* How to complete this task: Only lines containing the string "computer" belong in the answer; find them in the records and copy them.

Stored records
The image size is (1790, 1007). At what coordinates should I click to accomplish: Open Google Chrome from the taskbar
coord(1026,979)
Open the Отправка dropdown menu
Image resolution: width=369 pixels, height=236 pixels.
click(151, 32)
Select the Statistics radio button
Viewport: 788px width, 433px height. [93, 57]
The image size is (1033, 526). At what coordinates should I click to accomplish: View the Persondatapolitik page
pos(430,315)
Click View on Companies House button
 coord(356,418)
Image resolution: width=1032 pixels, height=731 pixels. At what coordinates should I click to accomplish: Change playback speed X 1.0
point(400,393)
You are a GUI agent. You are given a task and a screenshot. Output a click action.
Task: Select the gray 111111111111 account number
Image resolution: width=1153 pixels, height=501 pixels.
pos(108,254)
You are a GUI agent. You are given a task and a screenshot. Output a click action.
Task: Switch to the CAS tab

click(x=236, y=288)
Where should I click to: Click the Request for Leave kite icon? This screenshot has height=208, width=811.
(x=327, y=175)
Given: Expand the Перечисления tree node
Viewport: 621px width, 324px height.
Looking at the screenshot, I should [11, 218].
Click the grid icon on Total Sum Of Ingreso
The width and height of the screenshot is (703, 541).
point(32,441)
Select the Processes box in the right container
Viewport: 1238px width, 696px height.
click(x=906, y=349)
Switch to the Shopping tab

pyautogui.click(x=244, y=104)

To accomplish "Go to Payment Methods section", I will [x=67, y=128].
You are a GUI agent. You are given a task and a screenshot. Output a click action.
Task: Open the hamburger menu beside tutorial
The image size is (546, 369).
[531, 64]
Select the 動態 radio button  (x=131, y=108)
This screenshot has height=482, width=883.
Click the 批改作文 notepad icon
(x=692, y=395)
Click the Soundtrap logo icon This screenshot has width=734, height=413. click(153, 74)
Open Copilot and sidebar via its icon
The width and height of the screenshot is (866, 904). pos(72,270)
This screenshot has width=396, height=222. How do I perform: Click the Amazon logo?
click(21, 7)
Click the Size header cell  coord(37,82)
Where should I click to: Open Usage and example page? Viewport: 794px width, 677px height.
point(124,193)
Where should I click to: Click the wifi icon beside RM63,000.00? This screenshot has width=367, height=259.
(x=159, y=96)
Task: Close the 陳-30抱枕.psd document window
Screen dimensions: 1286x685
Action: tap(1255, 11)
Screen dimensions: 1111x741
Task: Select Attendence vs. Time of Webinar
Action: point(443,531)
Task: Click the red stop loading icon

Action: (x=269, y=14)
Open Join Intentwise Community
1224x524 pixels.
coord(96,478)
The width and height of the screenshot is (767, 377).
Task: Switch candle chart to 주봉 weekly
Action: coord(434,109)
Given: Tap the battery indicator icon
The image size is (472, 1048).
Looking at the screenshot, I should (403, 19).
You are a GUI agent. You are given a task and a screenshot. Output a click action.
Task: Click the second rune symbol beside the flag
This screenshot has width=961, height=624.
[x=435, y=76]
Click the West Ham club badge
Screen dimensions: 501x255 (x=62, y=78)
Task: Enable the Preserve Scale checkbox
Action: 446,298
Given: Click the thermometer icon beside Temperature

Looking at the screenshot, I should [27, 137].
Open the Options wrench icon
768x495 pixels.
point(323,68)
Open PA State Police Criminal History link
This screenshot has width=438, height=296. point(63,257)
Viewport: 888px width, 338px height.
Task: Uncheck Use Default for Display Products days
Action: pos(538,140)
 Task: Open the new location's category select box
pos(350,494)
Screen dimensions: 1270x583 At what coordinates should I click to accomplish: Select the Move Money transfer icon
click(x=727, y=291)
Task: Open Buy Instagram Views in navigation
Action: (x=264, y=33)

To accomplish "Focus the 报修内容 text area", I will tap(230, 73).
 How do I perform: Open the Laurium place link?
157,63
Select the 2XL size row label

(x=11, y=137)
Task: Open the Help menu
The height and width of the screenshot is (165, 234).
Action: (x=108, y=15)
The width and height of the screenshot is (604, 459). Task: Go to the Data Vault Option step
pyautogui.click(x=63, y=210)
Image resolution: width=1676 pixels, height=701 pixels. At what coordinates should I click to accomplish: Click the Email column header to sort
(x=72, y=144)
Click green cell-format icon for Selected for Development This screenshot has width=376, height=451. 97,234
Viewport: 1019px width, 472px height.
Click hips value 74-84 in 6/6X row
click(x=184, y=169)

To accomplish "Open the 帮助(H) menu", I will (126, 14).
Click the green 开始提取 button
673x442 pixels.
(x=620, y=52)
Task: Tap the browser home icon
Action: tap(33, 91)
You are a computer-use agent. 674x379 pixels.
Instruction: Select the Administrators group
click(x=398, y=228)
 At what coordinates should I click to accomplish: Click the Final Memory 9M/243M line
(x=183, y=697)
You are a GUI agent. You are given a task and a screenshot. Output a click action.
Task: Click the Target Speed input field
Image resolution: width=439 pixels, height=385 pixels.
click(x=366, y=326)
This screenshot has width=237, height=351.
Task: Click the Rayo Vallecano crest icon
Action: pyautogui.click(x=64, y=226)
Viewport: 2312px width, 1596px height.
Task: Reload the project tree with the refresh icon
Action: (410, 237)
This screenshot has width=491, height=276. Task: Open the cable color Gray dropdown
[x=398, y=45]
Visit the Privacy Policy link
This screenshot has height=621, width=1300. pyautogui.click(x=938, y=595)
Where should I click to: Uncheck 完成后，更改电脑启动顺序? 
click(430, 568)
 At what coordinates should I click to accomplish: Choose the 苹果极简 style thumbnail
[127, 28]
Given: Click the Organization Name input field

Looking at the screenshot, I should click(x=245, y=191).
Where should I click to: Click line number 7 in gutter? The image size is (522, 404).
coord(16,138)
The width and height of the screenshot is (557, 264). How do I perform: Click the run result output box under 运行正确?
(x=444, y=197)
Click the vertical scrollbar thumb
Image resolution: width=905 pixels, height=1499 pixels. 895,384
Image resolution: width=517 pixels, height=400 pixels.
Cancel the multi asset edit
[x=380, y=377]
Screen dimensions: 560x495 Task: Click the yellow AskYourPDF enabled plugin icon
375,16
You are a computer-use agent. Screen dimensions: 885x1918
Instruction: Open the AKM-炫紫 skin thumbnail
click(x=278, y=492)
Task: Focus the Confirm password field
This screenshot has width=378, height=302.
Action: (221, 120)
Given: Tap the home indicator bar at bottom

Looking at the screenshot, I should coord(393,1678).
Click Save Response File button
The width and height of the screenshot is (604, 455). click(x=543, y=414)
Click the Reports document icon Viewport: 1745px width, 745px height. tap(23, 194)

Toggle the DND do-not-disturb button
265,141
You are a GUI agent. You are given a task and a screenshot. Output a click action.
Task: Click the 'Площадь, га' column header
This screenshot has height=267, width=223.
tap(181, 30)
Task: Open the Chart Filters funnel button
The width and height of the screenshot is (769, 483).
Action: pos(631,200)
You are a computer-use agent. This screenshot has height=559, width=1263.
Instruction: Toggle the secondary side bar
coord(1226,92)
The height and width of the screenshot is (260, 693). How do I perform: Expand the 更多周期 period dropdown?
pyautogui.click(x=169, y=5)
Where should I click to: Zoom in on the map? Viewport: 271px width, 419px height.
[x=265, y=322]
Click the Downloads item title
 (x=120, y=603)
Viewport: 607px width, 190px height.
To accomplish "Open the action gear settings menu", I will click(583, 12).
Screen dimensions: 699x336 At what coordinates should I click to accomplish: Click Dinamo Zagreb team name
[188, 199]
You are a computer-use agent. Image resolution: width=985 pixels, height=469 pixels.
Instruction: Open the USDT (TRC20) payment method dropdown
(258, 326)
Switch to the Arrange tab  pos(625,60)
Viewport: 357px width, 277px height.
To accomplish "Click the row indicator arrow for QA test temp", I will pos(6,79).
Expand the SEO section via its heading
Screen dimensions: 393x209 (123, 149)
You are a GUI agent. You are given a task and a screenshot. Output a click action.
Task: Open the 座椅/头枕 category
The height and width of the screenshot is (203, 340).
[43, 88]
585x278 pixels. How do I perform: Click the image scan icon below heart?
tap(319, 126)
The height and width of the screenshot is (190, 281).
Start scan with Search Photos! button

* Task result:
You are a computer-use agent. 674x379 pixels.
You are a computer-use agent. Screen dimensions: 885x1918
You are a computer-use agent. This screenshot has height=559, width=1263.
You are a computer-use agent. Image resolution: width=985 pixels, height=469 pixels.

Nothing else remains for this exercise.